Я потерял ее вовсе из виду, и с тех пор много лет прошло. Я до того утратил ее черты, что не мог бы по лицу узнать ее. И только вот одни глаза, похожие на две северные звездочки, это я бы, конечно, узнал.

И случилось однажды, я зашел в комиссионный магазин купить себе одну вещь. Мне удалось эту вещь найти и купить. С чеком в руке я стал в очередь. Рядом же была очередь вторая, из тех, у кого были только крупные деньги: в кассе не было разменных денег. Одна молодая женщина из той очереди попросила у меня разменять пять рублей: ей нужно было всего только лишь два рубля. У меня было мелких только два рубля, и я охотно предложил взять от меня эти два рубля…

Вероятно, она не поняла меня, что я желаю просто отдать ей, подарить деньги. А может быть, она была такая милая, что победила в себе чувство ложного стыда и хотела стать выше условных мелочей. К сожалению, протягивая деньги, я взглянул на нее и вдруг узнал те самые глаза, те самые две северные звездочки, как у Фацелии. В одно мгновенье это я успел через глаза заглянуть внутрь ее души и мне успело мелькнуть, что, может быть, это дочь «ее»..

Но денег от меня после такого заглядывания взять оказалось невозможным. А может быть, она только тут успела сообразить, что деньги я хочу ей, незнакомой, подарить.

Подумаешь, деньги-то какие, всего два рубля! Я протянул руку с деньгами.





– Нет! – сказала она. – Так взять я от вас не могу.

А я-то в ту минуту, узнавая те глаза, готов был отдать ей все, что у меня было, я готов был по одному ее слову побежать куда-то и принести ей еще и еще…

Умоляющим взглядом, как нищий из нищих, я поглядел и попросил:

– Возьмите же…

– Нет! – повторила она.

И когда у меня сделался вид совершенно несчастного, брошенного, измученного бездомьем человека, она что-то вдруг поняла, улыбнулась тою самой прежней своей улыбкой Фацелии и сказала:

– Мы сделаем так: вы у меня возьмете пять рублей и мне дадите два.

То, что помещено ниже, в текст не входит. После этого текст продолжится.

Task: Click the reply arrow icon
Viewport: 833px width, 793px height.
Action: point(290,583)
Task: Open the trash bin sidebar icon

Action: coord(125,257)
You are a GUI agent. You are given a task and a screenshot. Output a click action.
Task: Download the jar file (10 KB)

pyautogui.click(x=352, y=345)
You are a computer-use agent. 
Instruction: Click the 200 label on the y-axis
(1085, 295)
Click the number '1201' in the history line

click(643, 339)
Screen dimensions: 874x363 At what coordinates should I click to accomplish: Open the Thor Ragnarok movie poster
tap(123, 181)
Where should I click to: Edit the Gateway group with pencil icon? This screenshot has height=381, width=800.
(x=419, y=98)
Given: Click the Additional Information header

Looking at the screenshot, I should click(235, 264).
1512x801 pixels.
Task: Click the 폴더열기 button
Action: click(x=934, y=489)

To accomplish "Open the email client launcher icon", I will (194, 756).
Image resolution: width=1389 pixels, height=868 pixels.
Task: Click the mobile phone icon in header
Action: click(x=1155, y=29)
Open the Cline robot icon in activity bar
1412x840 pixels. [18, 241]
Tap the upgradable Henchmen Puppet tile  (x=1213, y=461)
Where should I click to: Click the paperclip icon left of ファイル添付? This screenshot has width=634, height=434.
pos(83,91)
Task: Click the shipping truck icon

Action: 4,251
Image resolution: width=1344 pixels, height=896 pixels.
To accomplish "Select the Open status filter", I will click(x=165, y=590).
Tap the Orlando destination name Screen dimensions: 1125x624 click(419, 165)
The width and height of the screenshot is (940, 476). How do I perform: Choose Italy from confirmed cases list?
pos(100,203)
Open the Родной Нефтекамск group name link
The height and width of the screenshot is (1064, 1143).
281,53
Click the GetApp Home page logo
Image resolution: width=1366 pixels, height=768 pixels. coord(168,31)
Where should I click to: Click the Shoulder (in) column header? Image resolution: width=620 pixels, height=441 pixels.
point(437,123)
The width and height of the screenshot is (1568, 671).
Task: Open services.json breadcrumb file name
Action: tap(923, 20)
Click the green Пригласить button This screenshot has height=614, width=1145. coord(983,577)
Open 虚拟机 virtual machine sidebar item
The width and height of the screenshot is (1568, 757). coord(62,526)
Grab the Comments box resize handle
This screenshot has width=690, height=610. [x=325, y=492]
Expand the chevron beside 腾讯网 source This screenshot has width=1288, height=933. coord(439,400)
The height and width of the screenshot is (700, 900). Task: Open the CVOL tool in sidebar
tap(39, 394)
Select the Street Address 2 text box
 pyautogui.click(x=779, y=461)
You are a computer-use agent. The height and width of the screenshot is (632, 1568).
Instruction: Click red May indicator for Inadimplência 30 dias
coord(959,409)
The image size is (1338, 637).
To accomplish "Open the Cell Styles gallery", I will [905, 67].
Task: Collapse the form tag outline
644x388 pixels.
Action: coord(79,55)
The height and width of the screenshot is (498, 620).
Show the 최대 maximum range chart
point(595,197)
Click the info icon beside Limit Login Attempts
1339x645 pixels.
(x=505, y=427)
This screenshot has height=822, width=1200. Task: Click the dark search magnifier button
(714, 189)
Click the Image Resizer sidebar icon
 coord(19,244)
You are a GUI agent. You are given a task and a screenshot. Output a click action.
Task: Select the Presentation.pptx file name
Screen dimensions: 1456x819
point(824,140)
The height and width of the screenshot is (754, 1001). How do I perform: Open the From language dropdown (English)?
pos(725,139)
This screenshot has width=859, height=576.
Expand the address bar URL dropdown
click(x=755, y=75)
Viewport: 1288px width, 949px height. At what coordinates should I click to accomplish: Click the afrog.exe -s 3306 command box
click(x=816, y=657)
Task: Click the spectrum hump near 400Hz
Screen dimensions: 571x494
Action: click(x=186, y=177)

Хотите?

С восторгом я взял у нее пять рублей и видел, что восторг мой она хорошо поняла и оценила.

Думал о старой липе с такой морщинистой корой. Сколько времени она утешала старого хозяина и утешает меня, вовсе и не думая ничего о нас! Я смотрю на ее бескорыстное служение людям, и у меня, как душистый липовый Цвет, распускается надежда: может, когда-нибудь и я вместе с ней процвету.

Горе, скопляясь в одной душе больше и больше, может в какой-то прекрасный день вспыхнуть, как сено, и все сгореть огнем необычайной радости

Друг мой, ни на севере, ни на юге нет тебе места, если сам поражен: вся природа побежденному человеку – поле, где была проиграна битва. Но если победа, – а ведь всякая победа – это победа над самим собой, – если даже дикие болота одни были свидетелем твоей победы, то и они процветут необычайной красотой, и весна останется тебе навсегда, одна весна, слава победе.

Быть может, эта весна моя последняя. Да, конечно, каждый молодой и старый, встречая весну, должен думать, что, может быть, это его последняя весна и больше он к ней никогда не вернется. От этой мысли радость весны усиливается в сто тысяч раз, и каждая мелочь, зяблик какой-нибудь, даже слово, откуда-то прилетевшее, являются со своими собственными лицами, со своим особенным заявлением на право существования и участия и для них тоже в последней весне.